Re: : PostgreSQL Index behavior

From: Jeff Janes <jeff(dot)janes(at)gmail(dot)com>
To: Venkat Balaji <venkat(dot)balaji(at)verse(dot)in>
Cc: PGSQL Performance <pgsql-performance(at)postgresql(dot)org>
Subject: Re: : PostgreSQL Index behavior
Date: 2012-09-10 15:36:16
Message-ID: CAMkU=1wziuZJMD8Aat6+rwMtWdg25qCb75Len6LaFrSJ-SKnqg@mail.gmail.com
Views: Raw Message | Whole Thread | Download mbox | Resend email
Thread:
Lists: pgsql-performance

On Mon, Sep 10, 2012 at 5:39 AM, Venkat Balaji <venkat(dot)balaji(at)verse(dot)in> wrote:
> Hello Community,
>
> I intend to understand further on PostgreSQL Index behavior on a "SELECT"
> statement.
>
> We have a situation where-in Index on unique column is not being picked up
> as expected when used with-in the WHERE clause with other non-unique columns
> using AND operator.
>
> explain SELECT tv.short_code, tv.chn as pkg_subscription_chn,
> tv.vert as pkg_vert, ubs.campaign_id as campaign,
> 'none'::varchar as referer,
> CAST('CAMPAIGNWISE_SUBSCRIBER_BASE' AS VARCHAR) as vn,
> count(tv.msisdn) as n_count, '0'::numeric AS tot_revenue
> FROM campaign_base ubs
> JOIN tab_current_day_v2 tv
> ON ubs.ubs_seq_id = tv.ubs_seq_id
> AND tv.dt = CAST('2012-09-08' AS DATE)
> GROUP BY tv.short_code, tv.vert, tv.chn, ubs.campaign_id, vn;
...
>
> The above plan shows "seq scan" on tab_current_day_v2 table, though there is
> an index on "ubs_seq_id" column which is an unique column.
>
> Can anyone please help us understand, why PostgreSQL optimizer is not
> prioritizing the unique column and hitting ubs_seq_id_idx Index here ?
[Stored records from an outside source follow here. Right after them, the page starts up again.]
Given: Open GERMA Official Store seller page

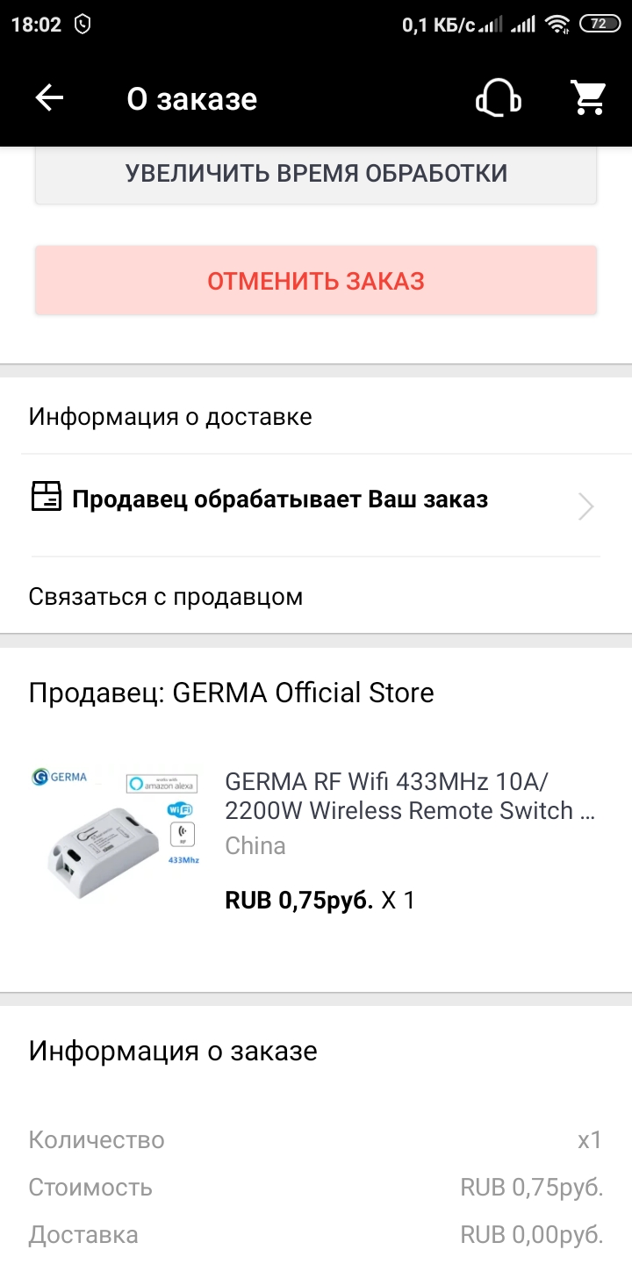Looking at the screenshot, I should click(x=232, y=693).
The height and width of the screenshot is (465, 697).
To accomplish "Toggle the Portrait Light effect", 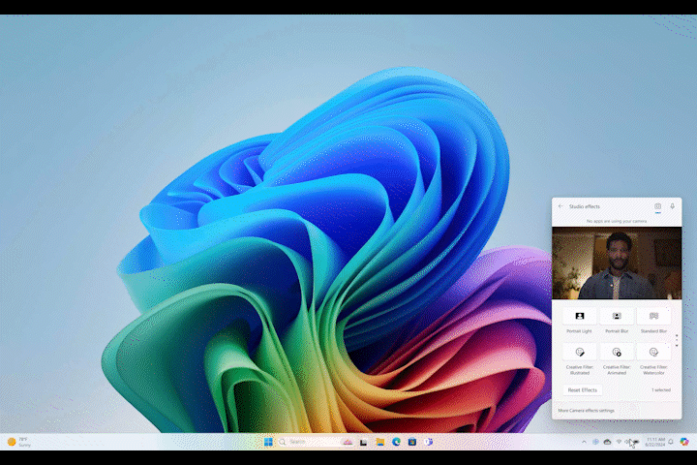I will click(580, 317).
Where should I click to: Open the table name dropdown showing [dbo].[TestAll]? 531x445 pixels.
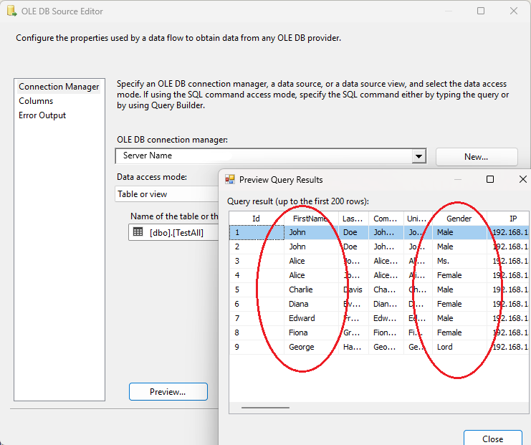tap(176, 232)
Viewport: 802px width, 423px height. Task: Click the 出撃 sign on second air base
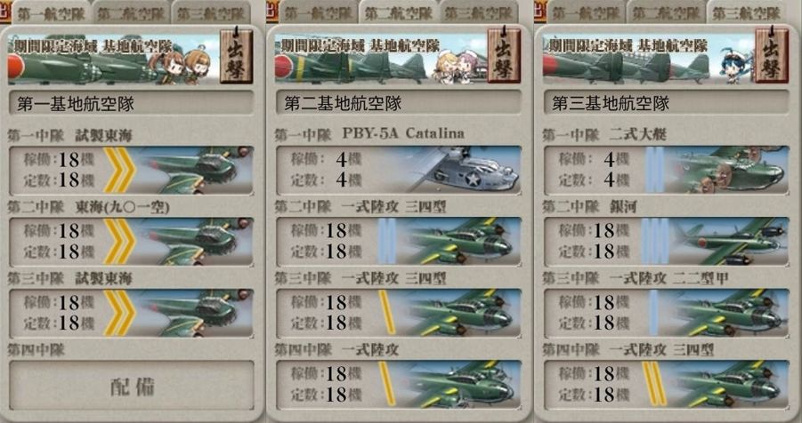pyautogui.click(x=504, y=56)
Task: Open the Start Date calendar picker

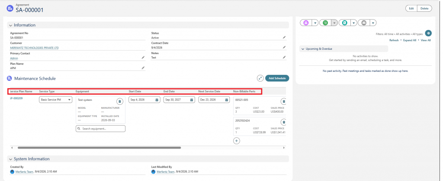Action: [157, 100]
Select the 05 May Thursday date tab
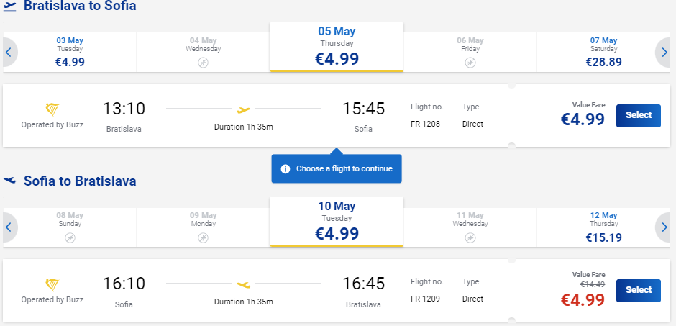 (337, 47)
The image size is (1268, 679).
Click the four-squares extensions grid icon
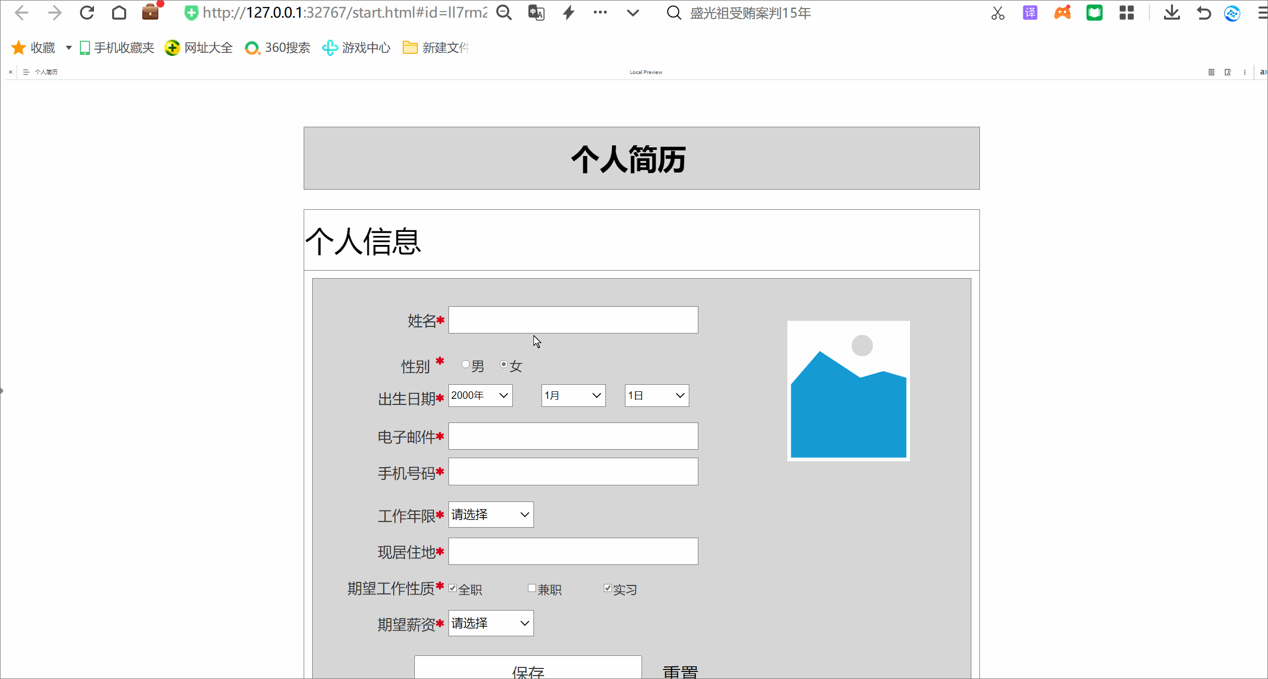pyautogui.click(x=1127, y=13)
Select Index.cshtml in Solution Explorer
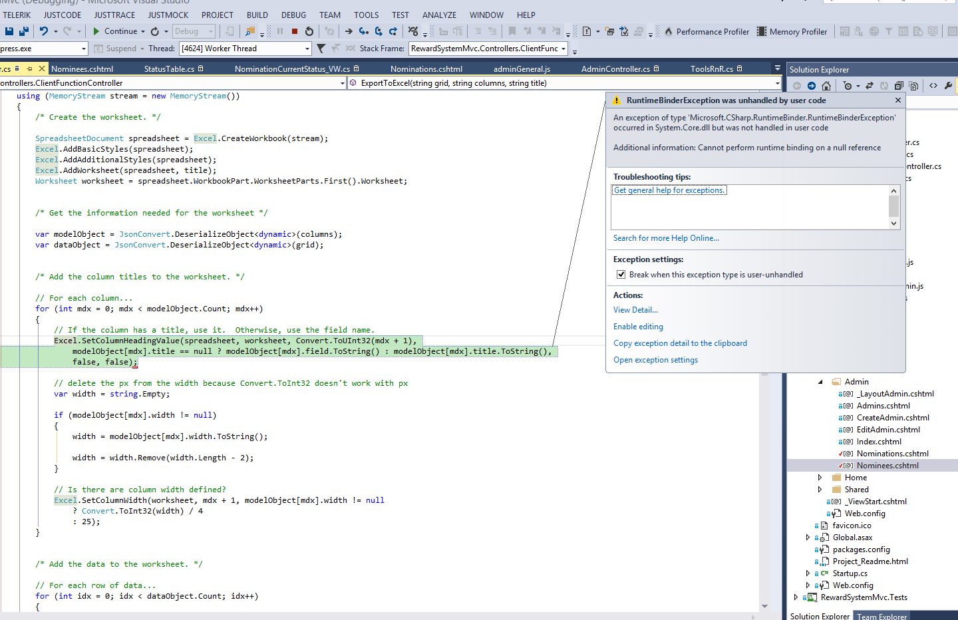This screenshot has width=958, height=620. point(879,442)
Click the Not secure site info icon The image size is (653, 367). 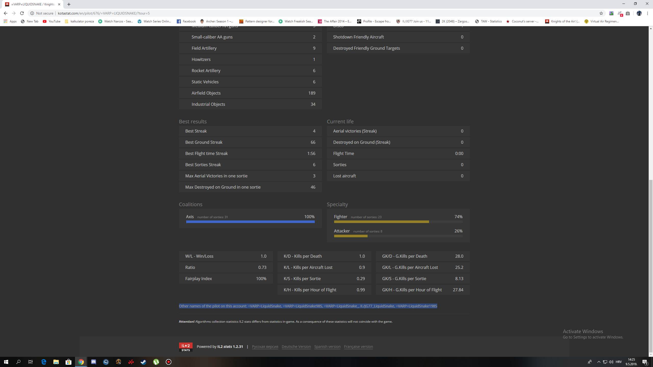click(x=32, y=13)
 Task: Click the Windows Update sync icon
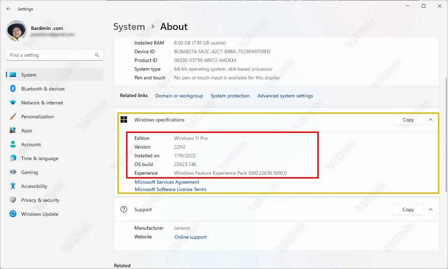click(13, 214)
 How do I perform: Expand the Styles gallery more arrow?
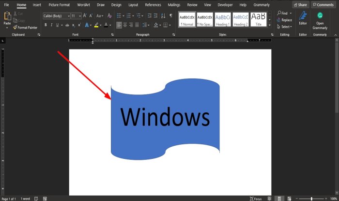click(270, 25)
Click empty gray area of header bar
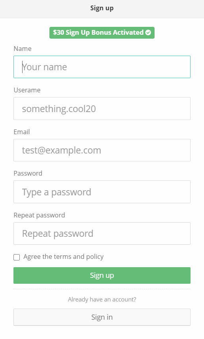Image resolution: width=204 pixels, height=339 pixels. pos(43,9)
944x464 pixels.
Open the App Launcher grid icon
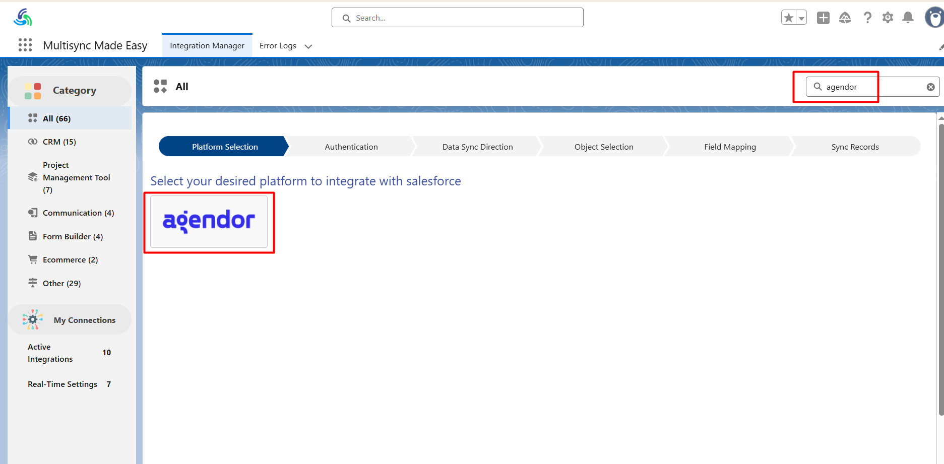pos(25,45)
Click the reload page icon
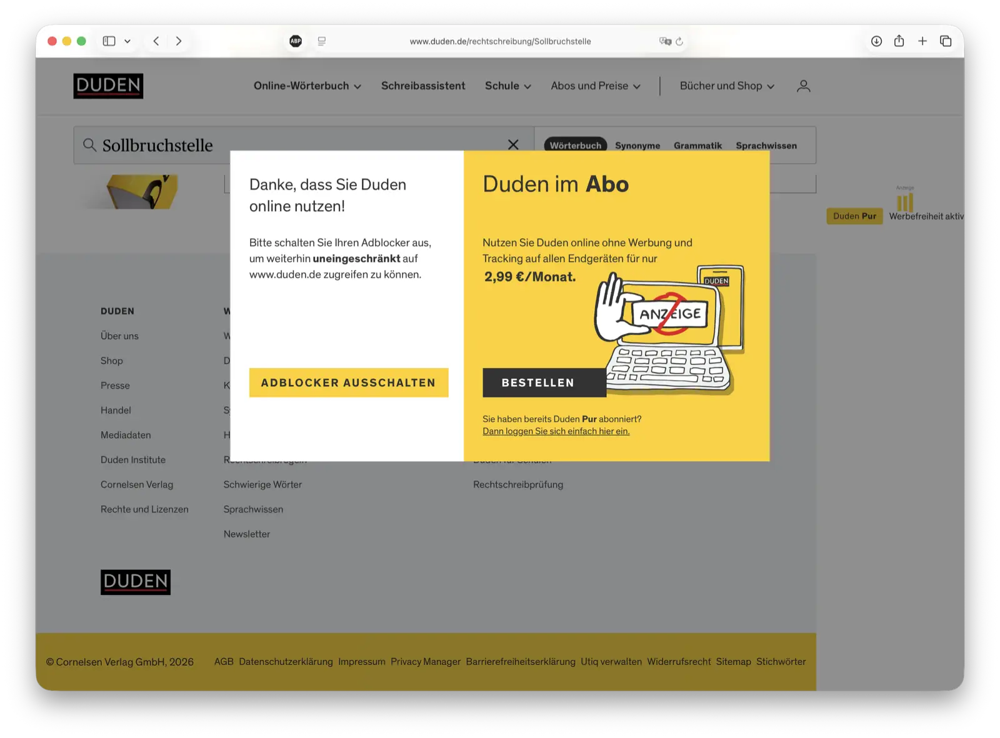The height and width of the screenshot is (738, 1000). [x=679, y=41]
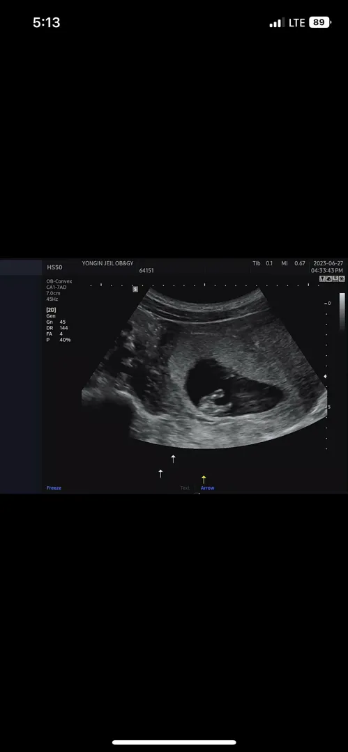Select the lower white arrow annotation
The image size is (348, 752).
[x=160, y=474]
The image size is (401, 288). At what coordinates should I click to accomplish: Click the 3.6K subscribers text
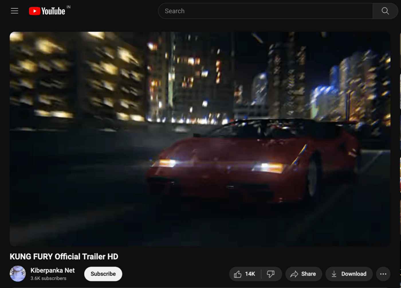(48, 279)
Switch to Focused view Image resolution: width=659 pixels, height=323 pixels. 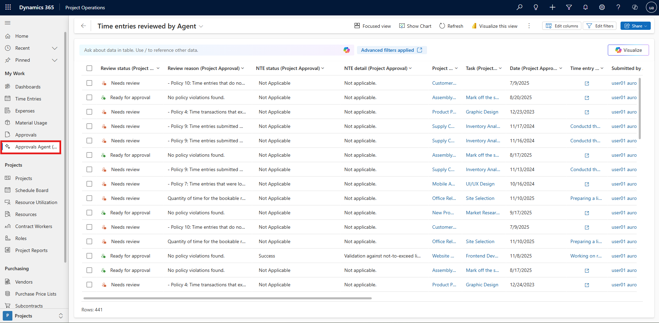coord(372,26)
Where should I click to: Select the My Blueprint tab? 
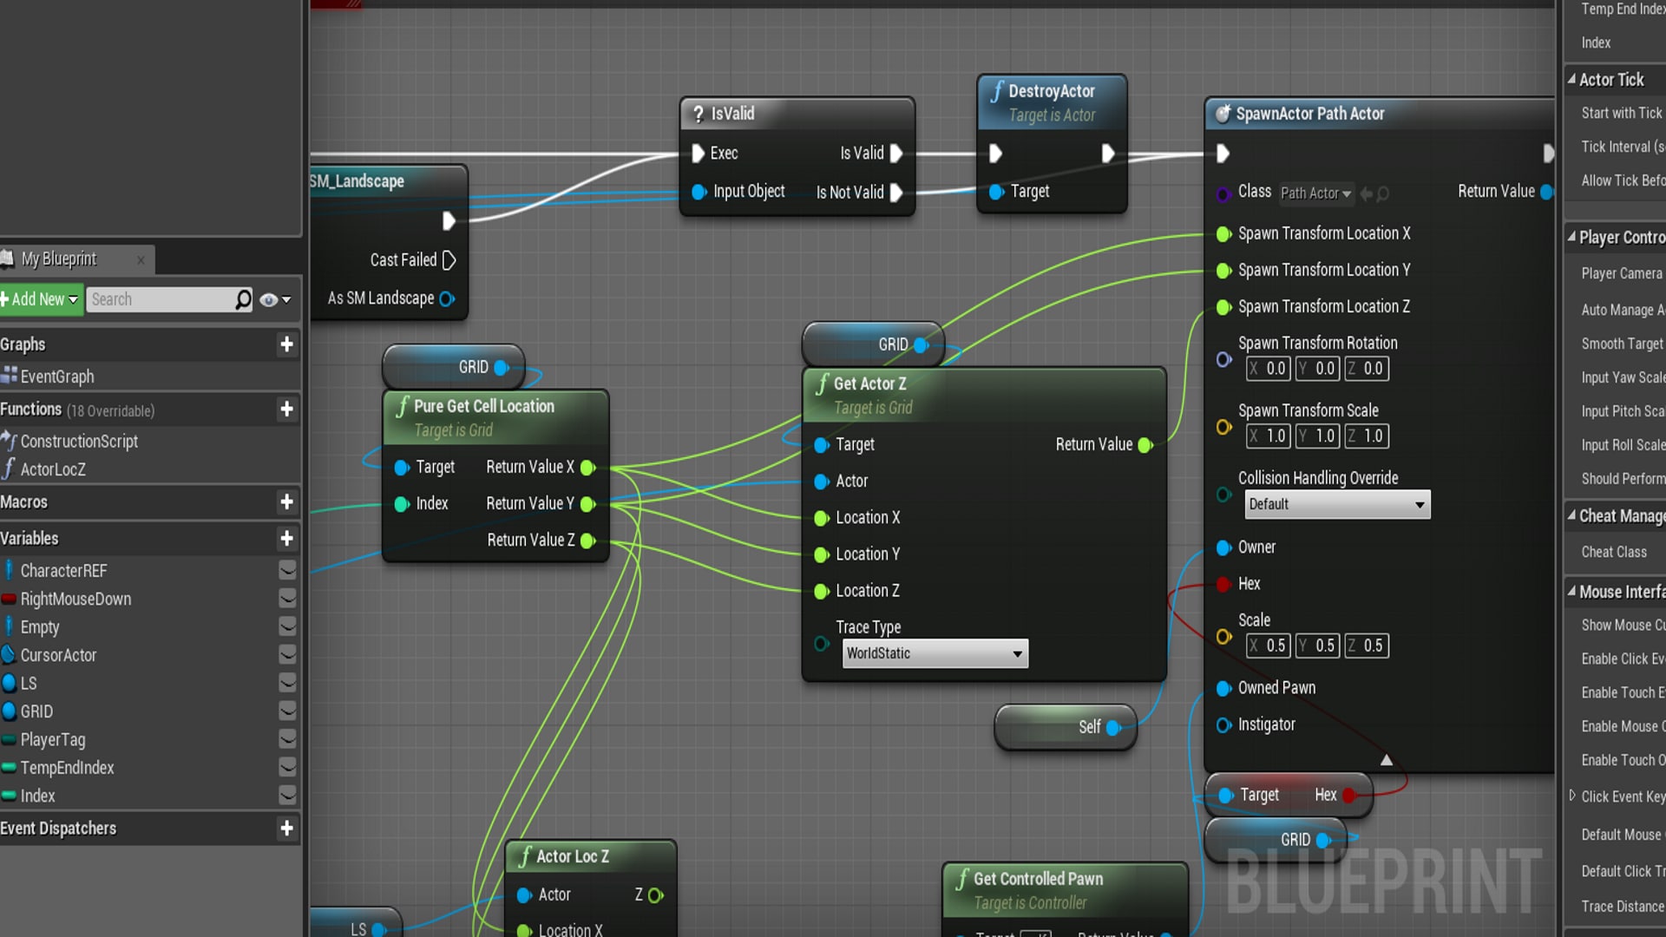(61, 259)
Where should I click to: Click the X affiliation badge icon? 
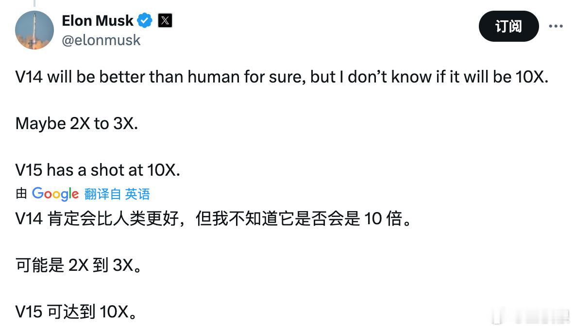165,20
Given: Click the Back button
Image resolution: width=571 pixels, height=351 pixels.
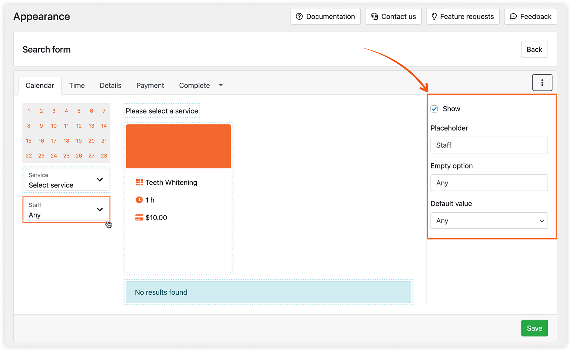Looking at the screenshot, I should (534, 49).
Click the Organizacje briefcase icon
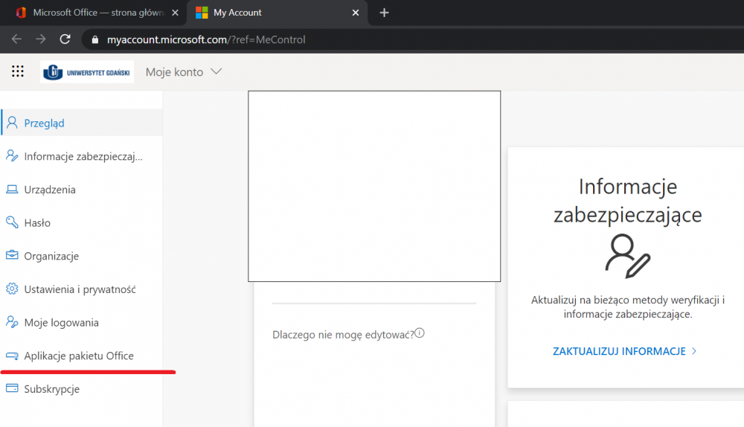This screenshot has height=427, width=744. (12, 256)
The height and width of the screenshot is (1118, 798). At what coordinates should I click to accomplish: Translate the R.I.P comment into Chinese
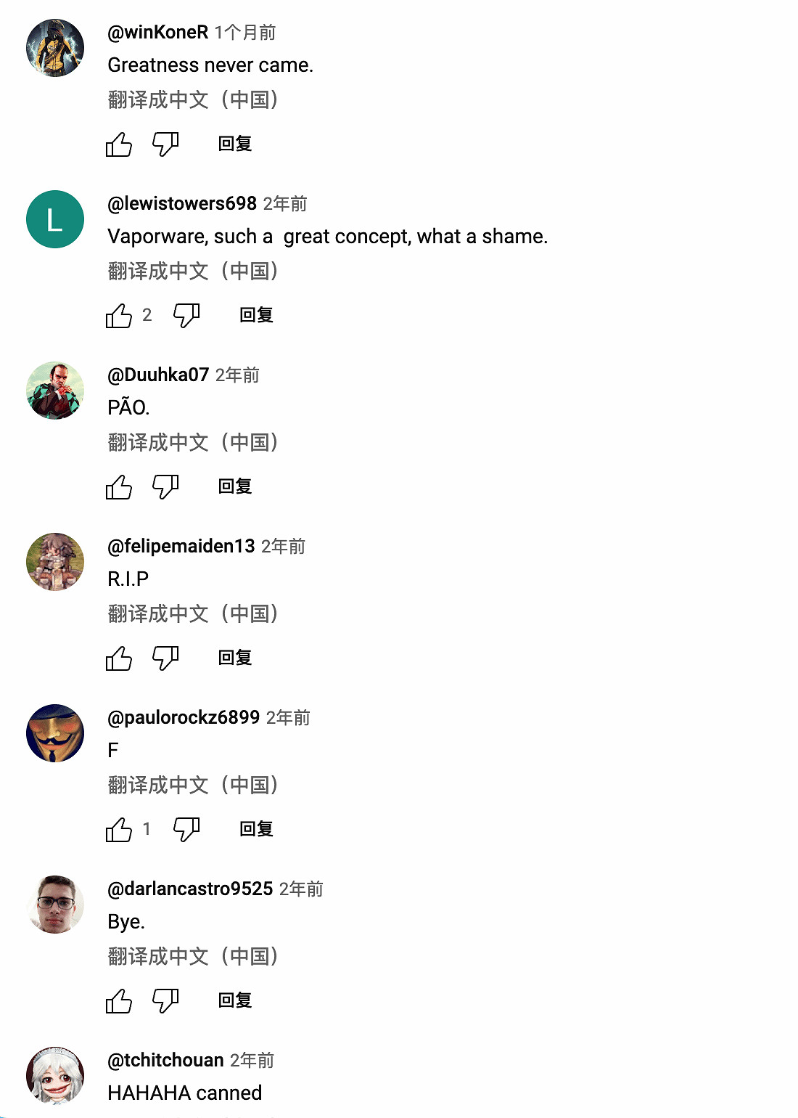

The query where clause does not specify a constant value for
ubs_seq_id. So it is likely that the only way to use that index would
be to reverse the order of the nested loop and seq scan the other
table. Is there any reason to think that doing that would be faster?

>
> Later -
>
> We have created composite Index on "dt" (one distinct value) and
> "ubs_seq_id" (no duplicate values) and the index has been picked up.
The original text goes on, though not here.